Even if you’re moving from Magento 1.x to Magento 2, it’s important to get your employees acquainted with the system. These platforms are still quite different, although they do share some basic functionality.
You can set up a separate staging environment for your teams to ‘play’ with Magento 2, but there’s an even better option.
Your employees probably have some documentation of their workflows. Give them access to Magento and let them run through these documented processes to see what will work in Magento 2 and what won’t. This way, your business users can provide feedback about any issues they encounter in the process. For this, you can use the sandbox install mentioned above.

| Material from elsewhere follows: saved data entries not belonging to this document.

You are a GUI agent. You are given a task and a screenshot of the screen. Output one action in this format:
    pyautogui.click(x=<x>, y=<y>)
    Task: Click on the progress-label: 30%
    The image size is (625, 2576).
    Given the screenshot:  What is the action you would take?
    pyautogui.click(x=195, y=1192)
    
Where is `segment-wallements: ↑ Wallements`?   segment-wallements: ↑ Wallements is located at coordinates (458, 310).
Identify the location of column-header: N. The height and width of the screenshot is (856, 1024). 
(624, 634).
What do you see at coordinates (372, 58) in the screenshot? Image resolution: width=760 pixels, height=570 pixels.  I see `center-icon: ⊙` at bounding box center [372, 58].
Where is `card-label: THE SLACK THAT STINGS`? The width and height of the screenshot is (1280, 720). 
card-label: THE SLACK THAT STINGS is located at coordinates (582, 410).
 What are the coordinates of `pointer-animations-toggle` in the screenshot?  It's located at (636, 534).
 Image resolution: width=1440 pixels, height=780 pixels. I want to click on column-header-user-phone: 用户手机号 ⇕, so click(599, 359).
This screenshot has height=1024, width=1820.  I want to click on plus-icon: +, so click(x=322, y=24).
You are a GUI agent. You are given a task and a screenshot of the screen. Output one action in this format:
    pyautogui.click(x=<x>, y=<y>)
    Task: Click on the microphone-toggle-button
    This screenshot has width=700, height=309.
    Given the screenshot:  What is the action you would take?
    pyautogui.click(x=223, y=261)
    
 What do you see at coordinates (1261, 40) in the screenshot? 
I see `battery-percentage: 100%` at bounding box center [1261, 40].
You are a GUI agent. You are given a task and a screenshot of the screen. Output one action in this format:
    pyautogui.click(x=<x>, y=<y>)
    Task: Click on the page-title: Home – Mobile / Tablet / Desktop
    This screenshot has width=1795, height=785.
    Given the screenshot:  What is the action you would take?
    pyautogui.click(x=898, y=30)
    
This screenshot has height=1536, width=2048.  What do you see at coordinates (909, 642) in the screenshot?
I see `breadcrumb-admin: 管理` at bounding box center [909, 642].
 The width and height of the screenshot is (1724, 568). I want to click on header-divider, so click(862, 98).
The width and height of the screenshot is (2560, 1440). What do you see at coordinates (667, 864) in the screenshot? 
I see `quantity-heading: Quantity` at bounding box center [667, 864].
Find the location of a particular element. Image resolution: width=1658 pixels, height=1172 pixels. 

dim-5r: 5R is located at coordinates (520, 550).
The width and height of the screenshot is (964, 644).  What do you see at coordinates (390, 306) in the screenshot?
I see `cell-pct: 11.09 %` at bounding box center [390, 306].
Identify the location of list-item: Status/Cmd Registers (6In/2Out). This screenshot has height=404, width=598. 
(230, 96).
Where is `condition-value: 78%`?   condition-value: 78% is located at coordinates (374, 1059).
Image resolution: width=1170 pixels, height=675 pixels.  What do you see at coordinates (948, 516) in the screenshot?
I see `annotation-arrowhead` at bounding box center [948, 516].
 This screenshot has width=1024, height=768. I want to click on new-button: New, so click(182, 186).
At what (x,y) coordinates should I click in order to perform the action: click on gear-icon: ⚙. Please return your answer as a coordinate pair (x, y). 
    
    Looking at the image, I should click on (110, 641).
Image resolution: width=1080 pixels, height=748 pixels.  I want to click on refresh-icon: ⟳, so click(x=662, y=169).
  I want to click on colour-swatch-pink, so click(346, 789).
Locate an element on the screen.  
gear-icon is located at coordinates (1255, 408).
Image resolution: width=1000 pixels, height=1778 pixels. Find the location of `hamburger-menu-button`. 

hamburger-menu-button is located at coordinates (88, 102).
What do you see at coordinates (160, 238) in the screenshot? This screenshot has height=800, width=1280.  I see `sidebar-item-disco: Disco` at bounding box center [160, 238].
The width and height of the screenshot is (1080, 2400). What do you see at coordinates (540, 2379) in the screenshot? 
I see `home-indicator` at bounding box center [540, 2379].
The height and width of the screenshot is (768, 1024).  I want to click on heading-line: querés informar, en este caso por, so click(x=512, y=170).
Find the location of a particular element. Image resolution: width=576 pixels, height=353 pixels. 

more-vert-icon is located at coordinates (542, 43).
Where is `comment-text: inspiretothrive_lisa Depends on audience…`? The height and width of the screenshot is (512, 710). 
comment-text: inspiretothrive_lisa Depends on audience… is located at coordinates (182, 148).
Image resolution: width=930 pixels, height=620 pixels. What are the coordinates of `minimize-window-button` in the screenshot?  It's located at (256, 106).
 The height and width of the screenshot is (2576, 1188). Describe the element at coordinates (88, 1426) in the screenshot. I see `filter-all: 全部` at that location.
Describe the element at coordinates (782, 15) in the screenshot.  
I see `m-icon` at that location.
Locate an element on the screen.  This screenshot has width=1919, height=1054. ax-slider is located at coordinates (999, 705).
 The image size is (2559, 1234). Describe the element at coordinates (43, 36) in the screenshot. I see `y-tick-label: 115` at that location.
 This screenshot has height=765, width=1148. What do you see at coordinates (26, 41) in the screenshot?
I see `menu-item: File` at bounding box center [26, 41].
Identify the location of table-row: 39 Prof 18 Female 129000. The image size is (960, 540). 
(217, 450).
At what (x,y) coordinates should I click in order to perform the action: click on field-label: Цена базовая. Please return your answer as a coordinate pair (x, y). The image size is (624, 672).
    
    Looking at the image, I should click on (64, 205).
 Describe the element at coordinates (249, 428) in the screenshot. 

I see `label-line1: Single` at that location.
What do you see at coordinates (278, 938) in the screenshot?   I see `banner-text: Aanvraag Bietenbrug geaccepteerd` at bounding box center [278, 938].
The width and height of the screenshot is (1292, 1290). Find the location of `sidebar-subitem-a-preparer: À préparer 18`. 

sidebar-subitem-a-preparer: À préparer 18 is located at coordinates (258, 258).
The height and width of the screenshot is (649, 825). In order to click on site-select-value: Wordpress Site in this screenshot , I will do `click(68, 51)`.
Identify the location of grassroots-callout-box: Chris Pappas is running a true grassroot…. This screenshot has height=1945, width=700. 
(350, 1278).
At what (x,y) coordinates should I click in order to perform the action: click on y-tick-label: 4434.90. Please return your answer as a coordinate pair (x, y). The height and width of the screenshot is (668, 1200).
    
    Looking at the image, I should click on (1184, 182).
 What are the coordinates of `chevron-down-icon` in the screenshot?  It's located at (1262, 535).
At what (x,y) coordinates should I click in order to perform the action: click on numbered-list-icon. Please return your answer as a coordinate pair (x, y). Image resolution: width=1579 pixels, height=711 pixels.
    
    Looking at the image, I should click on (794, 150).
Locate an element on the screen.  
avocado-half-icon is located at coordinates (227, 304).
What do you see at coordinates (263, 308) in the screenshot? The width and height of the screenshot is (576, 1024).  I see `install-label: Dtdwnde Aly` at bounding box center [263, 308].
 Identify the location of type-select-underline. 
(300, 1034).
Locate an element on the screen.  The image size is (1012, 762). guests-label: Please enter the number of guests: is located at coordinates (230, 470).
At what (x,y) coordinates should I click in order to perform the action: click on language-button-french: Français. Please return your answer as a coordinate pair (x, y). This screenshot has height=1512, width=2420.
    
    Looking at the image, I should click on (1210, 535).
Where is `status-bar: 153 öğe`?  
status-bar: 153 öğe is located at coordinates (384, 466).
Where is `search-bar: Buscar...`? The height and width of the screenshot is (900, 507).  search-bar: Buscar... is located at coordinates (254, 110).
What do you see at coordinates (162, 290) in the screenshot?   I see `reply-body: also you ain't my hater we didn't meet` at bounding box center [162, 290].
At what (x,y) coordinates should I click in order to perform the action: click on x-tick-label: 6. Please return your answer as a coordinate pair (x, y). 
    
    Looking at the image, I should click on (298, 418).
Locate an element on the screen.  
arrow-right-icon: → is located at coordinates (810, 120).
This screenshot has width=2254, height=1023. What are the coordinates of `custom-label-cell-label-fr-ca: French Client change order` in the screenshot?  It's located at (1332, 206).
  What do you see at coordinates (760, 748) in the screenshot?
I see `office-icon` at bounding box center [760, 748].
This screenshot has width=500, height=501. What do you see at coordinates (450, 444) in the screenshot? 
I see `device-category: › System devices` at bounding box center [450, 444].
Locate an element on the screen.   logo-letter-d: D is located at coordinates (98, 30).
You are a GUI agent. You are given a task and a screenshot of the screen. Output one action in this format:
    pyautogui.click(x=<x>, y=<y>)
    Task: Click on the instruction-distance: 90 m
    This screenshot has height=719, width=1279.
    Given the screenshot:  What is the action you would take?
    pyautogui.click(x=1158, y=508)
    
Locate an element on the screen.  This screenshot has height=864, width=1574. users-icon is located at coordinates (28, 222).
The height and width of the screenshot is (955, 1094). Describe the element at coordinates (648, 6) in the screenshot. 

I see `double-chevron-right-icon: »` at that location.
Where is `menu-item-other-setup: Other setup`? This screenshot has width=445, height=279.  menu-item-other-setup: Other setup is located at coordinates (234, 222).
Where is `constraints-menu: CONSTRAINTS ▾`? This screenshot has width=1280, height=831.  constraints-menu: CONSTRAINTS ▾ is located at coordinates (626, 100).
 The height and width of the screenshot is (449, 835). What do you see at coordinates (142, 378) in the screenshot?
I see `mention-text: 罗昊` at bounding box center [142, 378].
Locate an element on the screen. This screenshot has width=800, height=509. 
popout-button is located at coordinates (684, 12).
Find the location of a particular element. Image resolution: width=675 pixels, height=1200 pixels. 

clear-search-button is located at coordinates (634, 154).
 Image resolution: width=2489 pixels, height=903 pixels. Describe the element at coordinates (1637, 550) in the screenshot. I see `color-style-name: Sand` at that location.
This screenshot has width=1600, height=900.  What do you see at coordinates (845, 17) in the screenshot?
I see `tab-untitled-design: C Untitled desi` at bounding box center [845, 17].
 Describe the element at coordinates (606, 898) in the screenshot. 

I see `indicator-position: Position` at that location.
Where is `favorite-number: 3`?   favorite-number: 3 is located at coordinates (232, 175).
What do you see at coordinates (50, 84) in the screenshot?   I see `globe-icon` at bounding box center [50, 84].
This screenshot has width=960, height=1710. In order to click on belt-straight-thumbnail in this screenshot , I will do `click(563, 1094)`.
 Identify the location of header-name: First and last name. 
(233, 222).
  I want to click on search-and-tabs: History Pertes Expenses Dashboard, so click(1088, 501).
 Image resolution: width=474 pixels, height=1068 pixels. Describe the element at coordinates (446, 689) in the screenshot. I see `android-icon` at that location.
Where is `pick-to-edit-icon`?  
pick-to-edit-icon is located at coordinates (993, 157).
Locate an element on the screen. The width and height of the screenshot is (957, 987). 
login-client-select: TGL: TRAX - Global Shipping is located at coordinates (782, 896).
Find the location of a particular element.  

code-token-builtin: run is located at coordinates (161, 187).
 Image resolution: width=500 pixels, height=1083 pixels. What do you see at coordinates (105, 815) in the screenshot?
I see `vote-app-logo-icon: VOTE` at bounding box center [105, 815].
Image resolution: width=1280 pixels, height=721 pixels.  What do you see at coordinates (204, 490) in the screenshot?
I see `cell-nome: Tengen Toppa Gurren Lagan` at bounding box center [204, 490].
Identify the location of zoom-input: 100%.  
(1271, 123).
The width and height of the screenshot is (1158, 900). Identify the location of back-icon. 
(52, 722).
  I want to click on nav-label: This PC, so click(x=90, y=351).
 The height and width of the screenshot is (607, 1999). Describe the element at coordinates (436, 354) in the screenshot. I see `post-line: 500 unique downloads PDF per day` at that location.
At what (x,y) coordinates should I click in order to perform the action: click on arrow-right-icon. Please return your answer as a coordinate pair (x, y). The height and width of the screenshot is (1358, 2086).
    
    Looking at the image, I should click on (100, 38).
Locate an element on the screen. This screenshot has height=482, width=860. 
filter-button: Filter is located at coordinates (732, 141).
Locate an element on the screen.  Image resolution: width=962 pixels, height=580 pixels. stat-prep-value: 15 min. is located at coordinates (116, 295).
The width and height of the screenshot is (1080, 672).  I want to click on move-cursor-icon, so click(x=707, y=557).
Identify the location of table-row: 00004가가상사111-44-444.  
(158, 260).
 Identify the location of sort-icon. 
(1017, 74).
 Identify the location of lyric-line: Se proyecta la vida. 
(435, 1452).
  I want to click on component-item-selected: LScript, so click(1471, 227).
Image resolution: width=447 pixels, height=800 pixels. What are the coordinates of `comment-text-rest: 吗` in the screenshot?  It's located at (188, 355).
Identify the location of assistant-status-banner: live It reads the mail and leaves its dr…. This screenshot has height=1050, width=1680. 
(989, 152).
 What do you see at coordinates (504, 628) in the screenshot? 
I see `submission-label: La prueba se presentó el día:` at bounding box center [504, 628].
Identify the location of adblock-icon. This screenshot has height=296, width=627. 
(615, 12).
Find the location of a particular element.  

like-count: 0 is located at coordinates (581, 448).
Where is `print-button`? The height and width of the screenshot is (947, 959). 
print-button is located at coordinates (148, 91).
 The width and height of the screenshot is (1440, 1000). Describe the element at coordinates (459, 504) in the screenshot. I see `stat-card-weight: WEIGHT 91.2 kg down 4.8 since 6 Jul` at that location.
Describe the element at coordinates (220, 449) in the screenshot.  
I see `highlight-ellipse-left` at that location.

This can help you find out if there’s a specific feature required for your employees’ workflows but that is missing from the default Magento 2 functionality. You’ll also close the functionality gaps that you might have missed in your migration plan. As a bonus, you’ll have your employees acquainted with the basics of using Magento’s back-office.
Your team has to be able to conduct business as usual because even if your Magento migration proceeds smoothly, the business side has to be well prepared for it. ‘I’m sorry, sir. I don’t know how to change your payment details because we just moved to Magento 2 and I can’t get it to work for me.’ This kind of excuse from your employees won’t cut it for your customers.
Magento 2 is self-hosted. This bit is important if you’re moving from a hosted solution, like Shopify. With Magento 2, you’ll have to take care of data security and any possible data breaches on your own. While there are solutions that will protect you from payment fraud, there aren’t that many similar solutions for your backend infrastructure. Data breaches are the bane of modern ecommerce, and your customers deserve to be safe.
For this, have a security plan in place and make sure that your servers are well-protected. Always use additional authentication methods for your backend. Make sure that you have all the latest Magento 2 patches installed before you launch the store once the migration is finished. It’s convenient that Magento is always on time with their security updates.
Beware of SEO Bottlenecks
This works for any platform and any migration, not just Magento 2, but it’s still important to mention, especially if you do migrate from Magento 1. Chances are, you’re currently using some third-party solution for your SEO optimization.
It’s highly likely that the solution is not easily portable, which can lead to some serious SEO bottlenecks for your site. If you rely on search traffic, you have to be extremely cautious. You have to have a separate SEO migration plan that takes into account all of the technicalities, redirects, and other SEO-sensitive issues.
Magento migration is a robust and complicated project. If you and your development team don’t take it seriously enough, the consequences for your business might be disastrous.
It doesn’t mean that you don’t have to move. Magento 2 is incredibly flexible and sophisticated. It’s important to remember that global brands like Liebherr, Canon, Burger King, and SEAT don’t just use Magento 2 because there were no other options. They use it because it provides business value beyond some of the less customizable platforms. On top of it all, it’s open-source and has a passionate and dedicated community of developers.